Can someone point out the problem? Really appreciate it! 

Updated I modified the code as suggested by Frodo below in the comment to apply to multiple webpages to save the statistics as a dataframe. But I still encountered an error.

    library(RSelenium)
    library(rvest)
    library(netstat)
    
rs_driver_object<-rsDriver(browser='chrome',chromever='103.0.5060.53',verbose=FALSE, port=netstat::free_port())
remDr<-rs_driver_object$client


Data<-data.frame("url" = c("https://fortune.com/company/walmart/", "https://fortune.com/company/amazon-com/"              
                           ,"https://fortune.com/company/apple/"                   
                           ,"https://fortune.com/company/cvs-health/" 
                           ,"https://fortune.com/company/jpmorgan-chase/"          
                           ,"https://fortune.com/company/verizon/"                 
                           ,"https://fortune.com/company/ford-motor/"              
                           , "https://fortune.com/company/general-motors/"          
                           ,"https://fortune.com/company/anthem/"                  
                           , "https://fortune.com/company/centene/"                 
                           ,"https://fortune.com/company/fannie-mae/"              
                           , "https://fortune.com/company/comcast/"                 
                           , "https://fortune.com/company/chevron/"                 
                           ,"https://fortune.com/company/dell-technologies/"       
                           ,"https://fortune.com/company/bank-of-america-corp/"    
                           ,"https://fortune.com/company/target/") )

Data$numEmp<-"NA"
Data$numEmp <- numeric()



for (i in 1:length(Data$url))
  {
  
remDr$navigate(url = Data$url[i])
pgSrc <- remDr$getPageSource()
pgCnt <- read_html(pgSrc[[1]])
Data$numEmp[i] <- pgCnt %>%
  html_nodes(xpath = "//div[text()='Employees']/following-sibling::div") %>%
  html_text(trim = TRUE)

}
Data$numEmp

Selenium message:unknown error: unexpected command response (Session info: chrome=103.0.5060.114) Build info: version: '4.0.0-alpha-2', revision: 'f148142cf8', time: '2019-07-01T21:30:10' System info: host: 'DESKTOP-VCCIL8P', ip: '192.168.1.249', os.name: 'Windows 10', os.arch: 'amd64', os.version: '10.0', java.version: '1.8.0_311' Driver info: driver.version: unknown

Error: Summary: UnknownError Detail: An unknown server-side error occurred while processing the command. class: org.openqa.selenium.WebDriverException Further Details: run errorDetails method

Can someone please take another look?

Xian Zhao
  • 81
  • 1
  • 11

2 Answers2

3

Does it have to be with RSelenium only?
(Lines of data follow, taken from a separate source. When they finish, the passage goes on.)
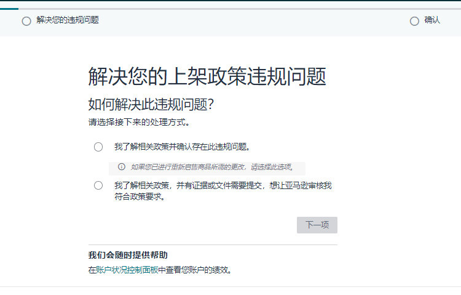The image size is (461, 295).
Task: Click the teal filled part of progress bar
Action: [x=9, y=9]
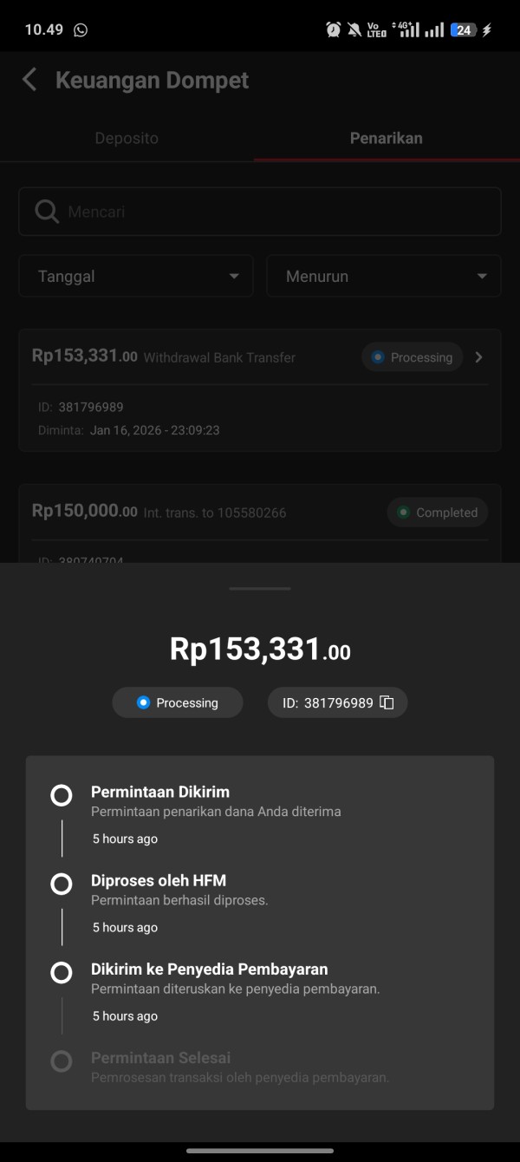Select the Penarikan tab

[387, 138]
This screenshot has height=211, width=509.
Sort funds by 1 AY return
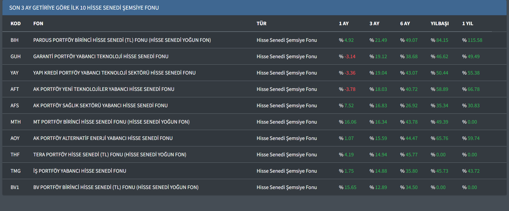pyautogui.click(x=344, y=24)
In my experience, the most flexible approach is to use RSelenium to navigate to the required pages (where findElement helps you find boxes to enter text into or buttons to click) and then use rvest to extract what you need from the page.

Start with

rs_driver_object<-rsDriver(browser='chrome',chromever='103.0.5060.53',verbose=FALSE, port=netstat::free_port())
remDr<-rs_driver_object$client
remDr$navigate('https://fortune.com/company/walmart/')
page_source <- remDr$getPageSource()
pg <- xml2::read_html(page_source[[1]])

How you then go about it depends on how specific you want the solution to be wrt this exact page. Here is one way:

rvest::html_elements(pg, "div.info__row--7f9lE") |> 
  rvest::html_text2()

or

rvest::html_elements(pg, "div:nth-child(13) > div.info__value--2AHH7") |> 
  rvest::html_text2()

or

rvest::html_elements(pg, "div.info__row--7f9lE")[11] |> 
  rvest::html_children()

or

rvest::html_elements(pg, '.info__row--7f9lE:nth-child(13) .info__value--2AHH7') |> 
  rvest::html_text2()

et cetera. What you do in the rvest part would depend on how general you want the selection/extraction process to be.

Steve G. Jones
  • 325
  • 2
  • 10
3

Use RSelenium to load up the webpage and get the page source

remdr$navigate(url = 'https://fortune.com/company/walmart/')
pgSrc <- remdr$getPageSource()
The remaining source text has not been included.